• **Task input**:

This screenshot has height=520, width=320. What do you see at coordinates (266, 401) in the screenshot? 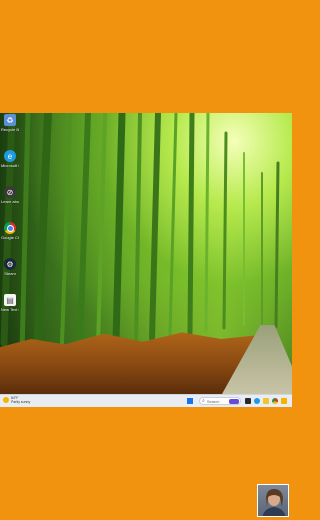
I see `file-explorer-icon` at bounding box center [266, 401].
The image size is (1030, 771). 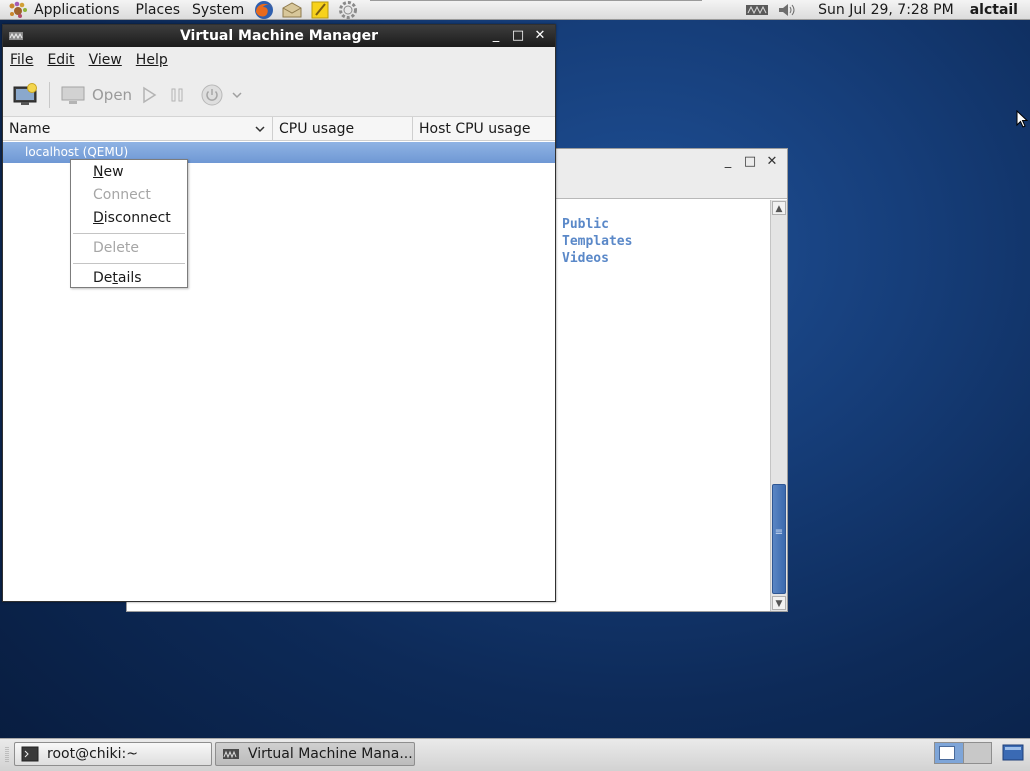 What do you see at coordinates (98, 172) in the screenshot?
I see `context-item-new-mnemonic: N` at bounding box center [98, 172].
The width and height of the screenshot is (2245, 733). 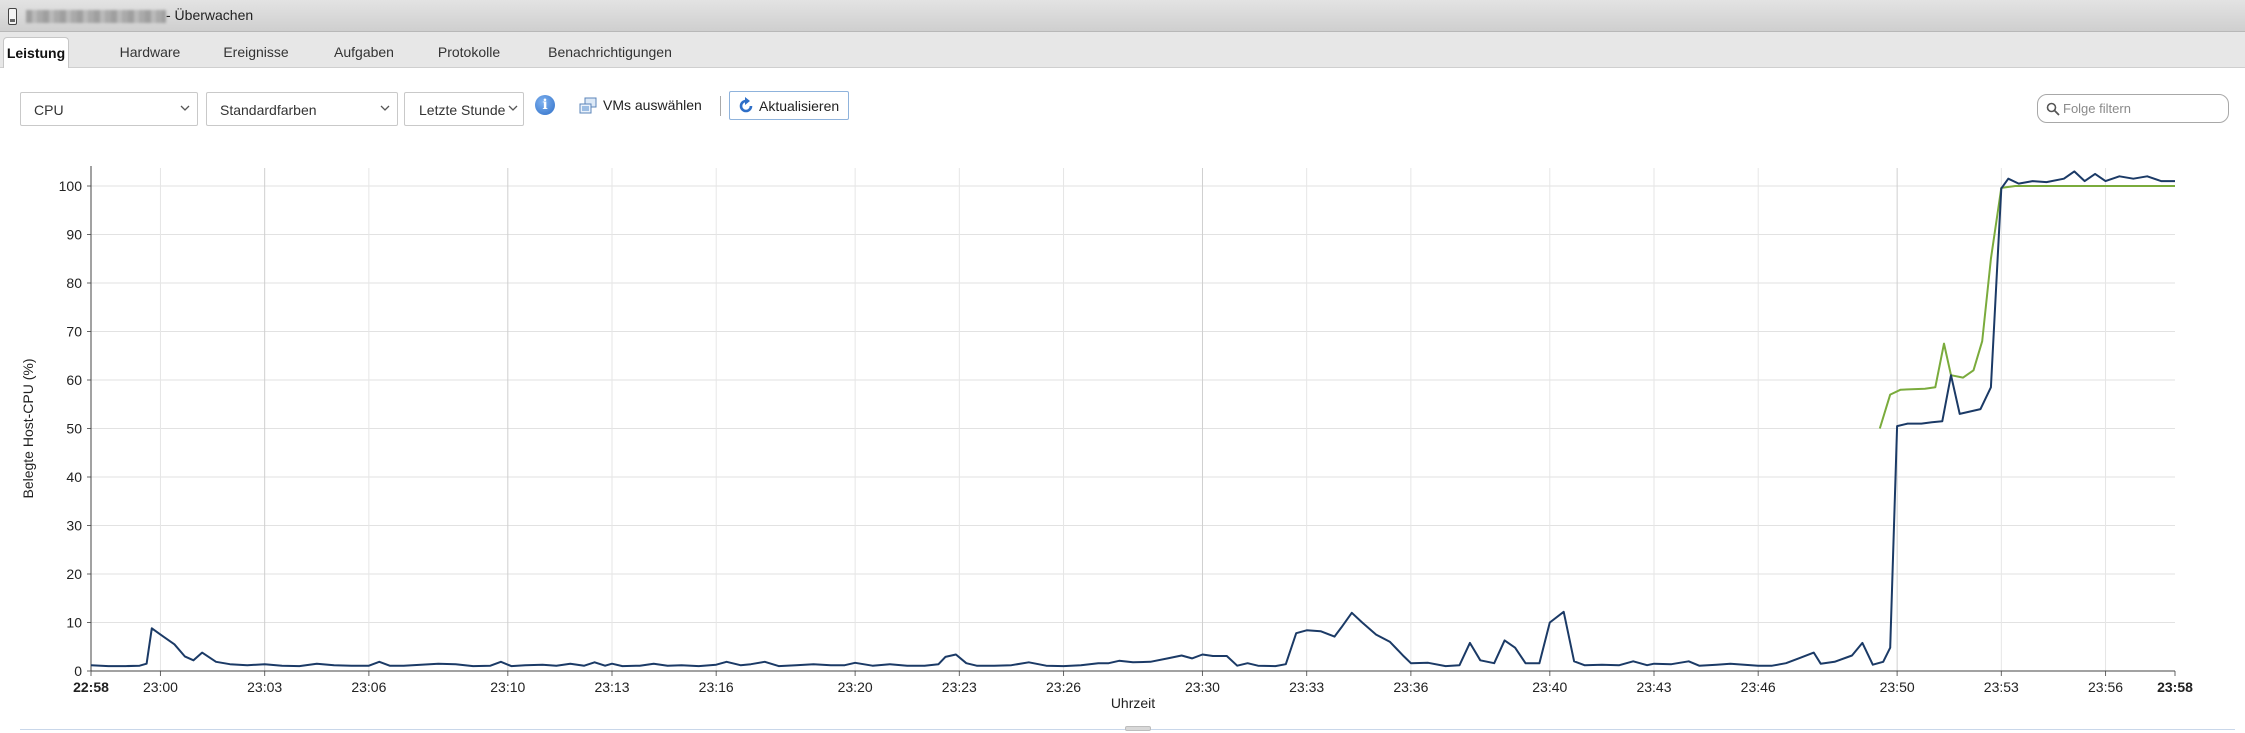 What do you see at coordinates (36, 52) in the screenshot?
I see `tab-leistung: Leistung` at bounding box center [36, 52].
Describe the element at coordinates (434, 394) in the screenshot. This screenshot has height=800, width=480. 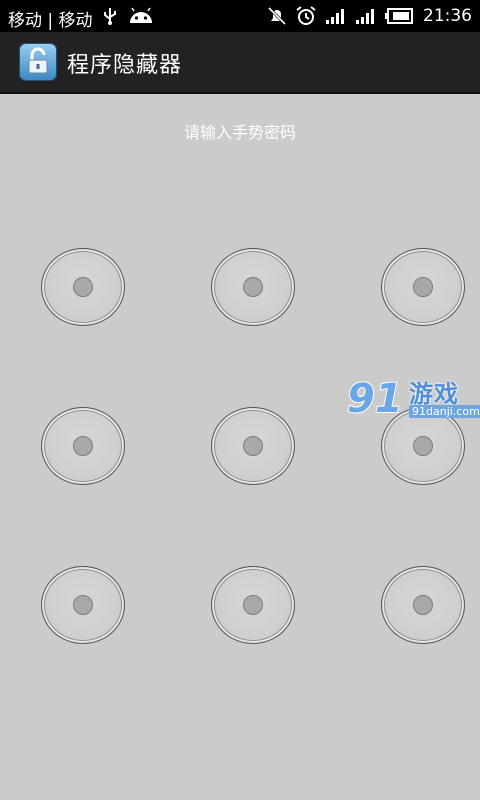
I see `watermark-text: 游戏` at that location.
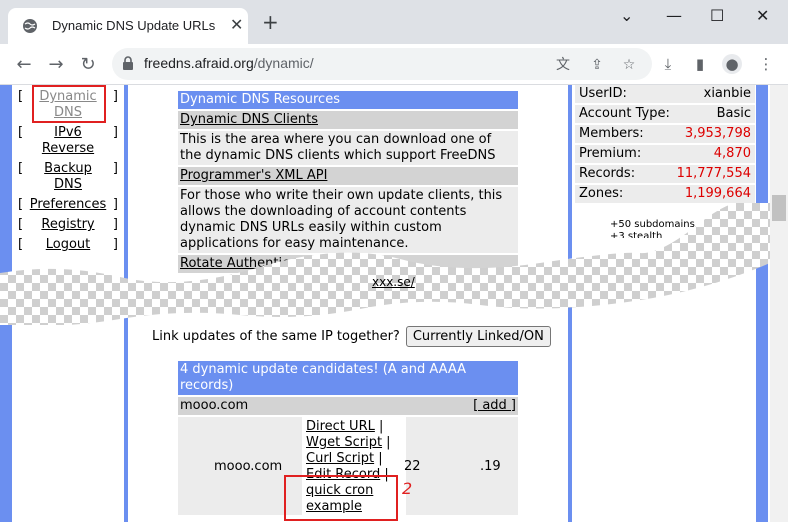  I want to click on xml-api-link: Programmer's XML API, so click(348, 176).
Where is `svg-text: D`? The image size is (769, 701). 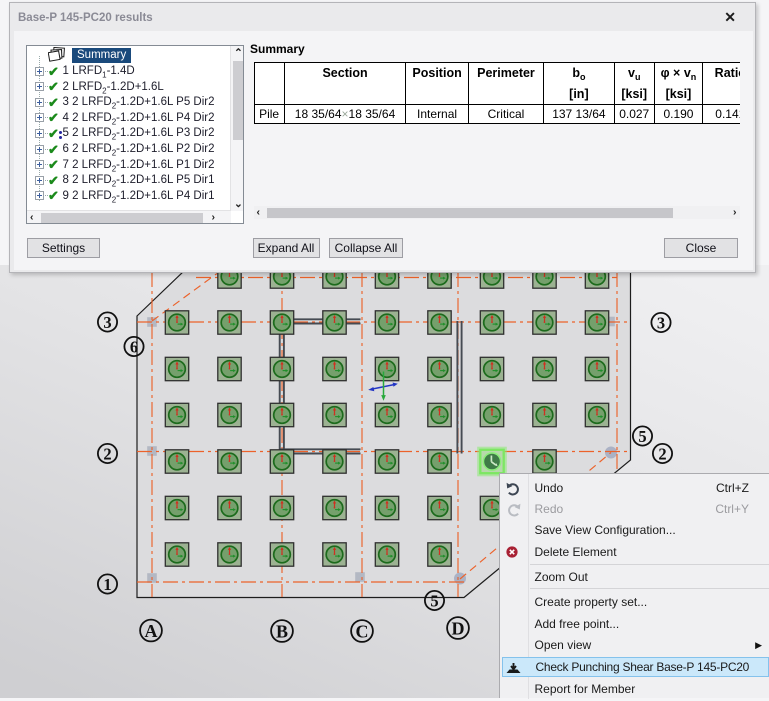
svg-text: D is located at coordinates (458, 628).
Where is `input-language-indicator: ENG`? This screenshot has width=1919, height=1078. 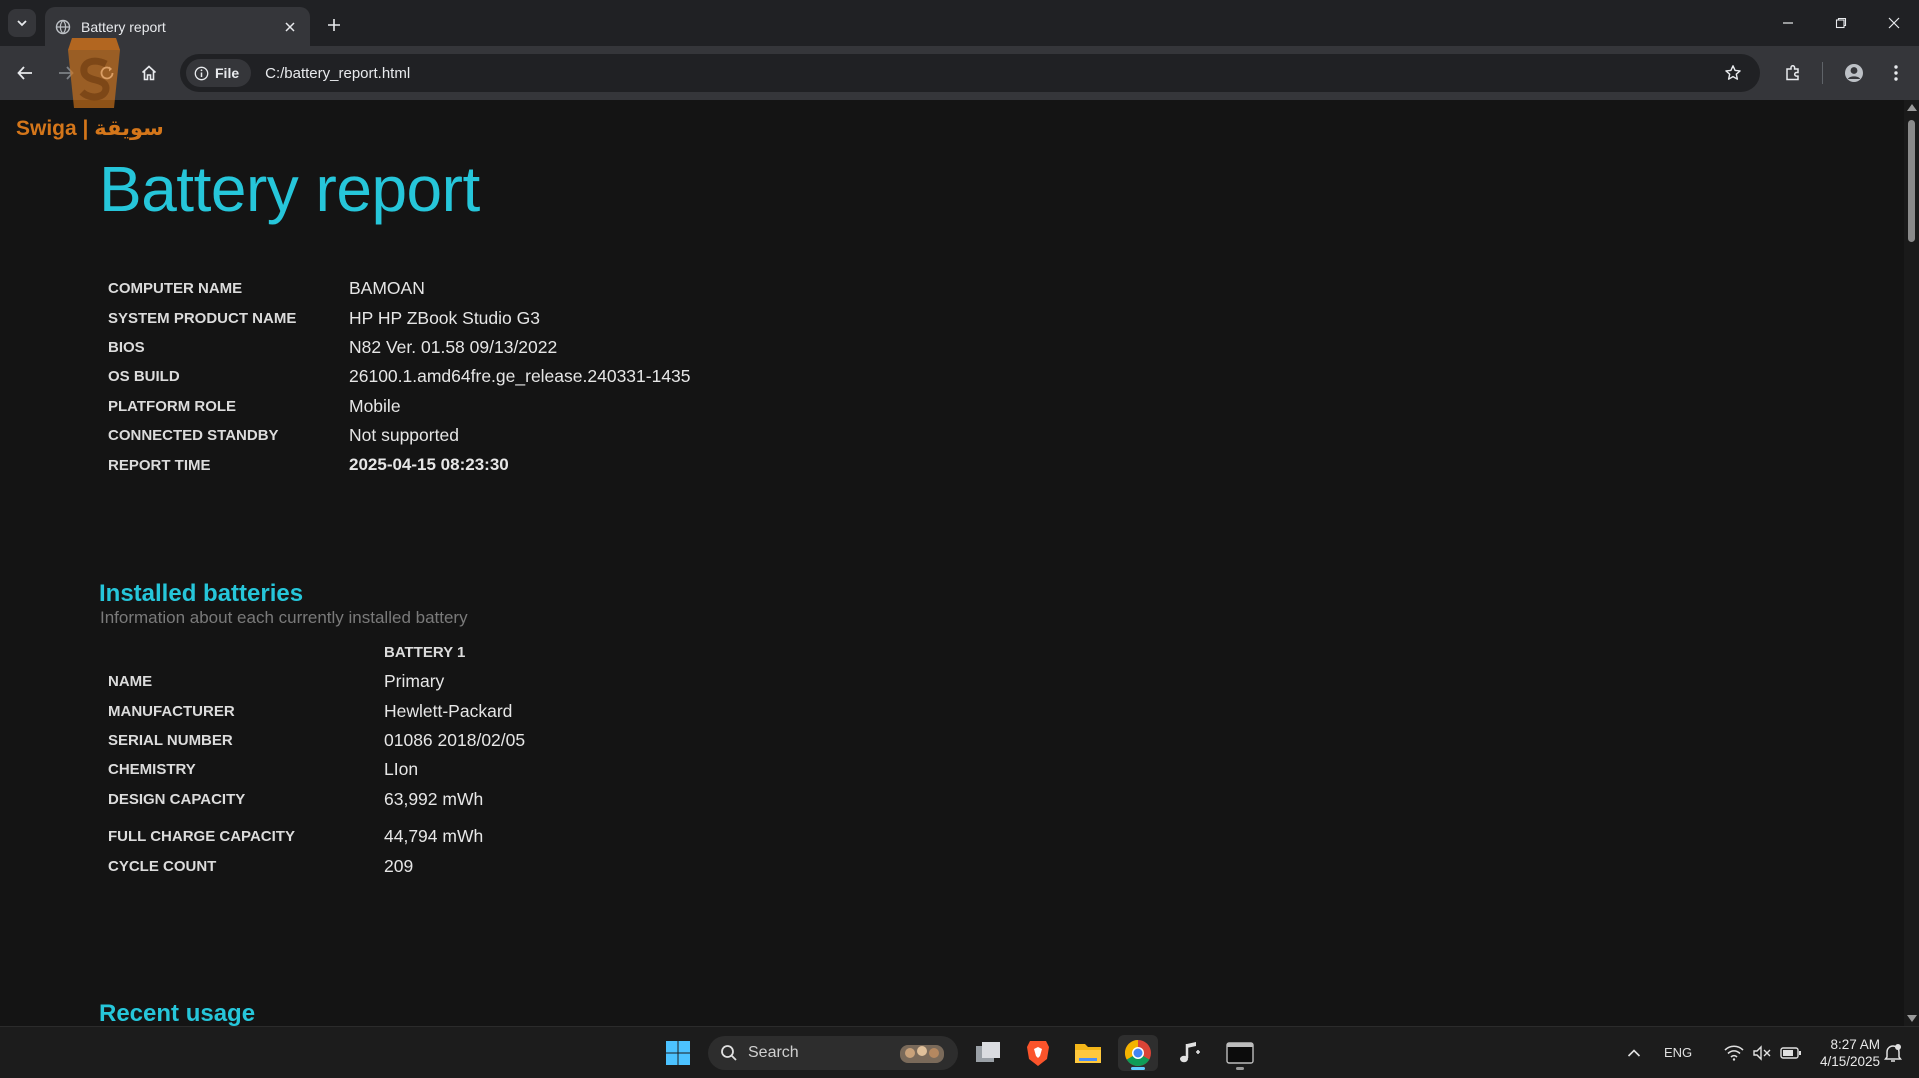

• **Exercise requirements**: Quote the records word for word, beginning with the line that contains "is (769, 701)." and continuing through the end of the records. Leave the pictures out.

• **Response to the task**:
Where is `svg-text: D`? The image size is (769, 701). 
svg-text: D is located at coordinates (458, 628).
Where is `input-language-indicator: ENG`? This screenshot has width=1919, height=1078. 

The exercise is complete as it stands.